Shin splints is a general term used to describe exercise-induced pain in the front of the lower legs, or shins. The medical term is Medial Tibial Stress Syndrome (MTSS).
The shin pain can be felt during or after activity, particularly running, or sports with sudden stops and starts, such as football, basketball and tennis. The pain is felt along the shin bone (tibia), which runs down the inner part of your shin. At first it can bel a dull, aching pain. If ignored and exercise continued, it can become very painful and you may have to stop exercising altogether.
It’s really important not to “run through the pain” because shin pain could be a sign of an injury to the bone and surrounding tissues in your leg. Continued force on your legs will make the injury and your pain worse and prolong the recovery process.
Shin splints have a number of different causes and listed below are some common risk factors:
> Have increased your exercise levels or are just starting to exercise
> Sport on hard surfaces or slopes
> Wear poorly fitting or worn-out trainers that don’t cushion and support your feet properly
> Being overweight places extra stress on your legs and other joints around the body
> Have an arch disorder or your feet roll inwards, as this puts more pressure on your lower legs
> Have weak ankles or a tight Achilles tendon (the band of tissue connecting the heel bone to the calf muscle)
> Have tight calf muscles
> Eating sugary and fatty foods is thought to increase the levels of inflammation in the body
You should stop the activity causing your shin splints for at least two weeks. After this time, the pain in your shins should begin to decrease and you can gradually resume the activity.

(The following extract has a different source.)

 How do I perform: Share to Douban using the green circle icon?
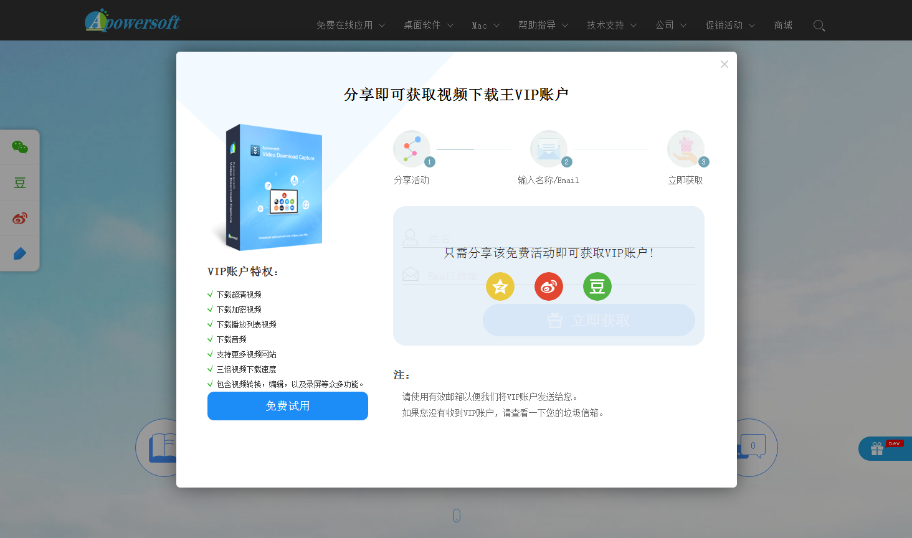tap(597, 286)
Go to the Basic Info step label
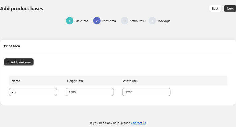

At David Brown Podiatry, we aim to reduce the inflammation and treat the actual cause of the pain. If the cause of the pain is not addressed then it is likely that the pain will reappear in future. A common cause of this pain may be flat feet (fallen arches), high arched feet and/or heels that are misaligned. An orthotic insole may be necessary to address these issues. In these situations a biomechanical assessment is advised to pin point any structural improvements that need to be made and to find the right orthotic to suit your needs. We have a wide range of custom made insoles that can be made and fitted to your footwear on the day of your assessment.
Other typical treatments:
> Ice therapy as often as required but usually 2-3 x per day for 10-15 mins
> Active rest ie: reducing impact sports while in pain and doing cycling, swimming or other low impact sports
> Training modification – altering the sport, intensity levels or playing surface can help
> Strappings or Kinesiology taping
Footwear advice – a neutral shoe is recommended (sole that runs parallel to the ground viewed from behind). If a correction to the foot is required, a bespoke orthotic insole can be specifically designed for your needs.
Lifestyle modifications- dietary changes that can reduce inflammation in the body.
Stretching and strengthening program.
Research suggests the injury is related to flat feet, heel being in an everted position or excessive pronantion (rolling in of feet during gait). This motion is thought to put excess stress on a number of structures resulting in injury.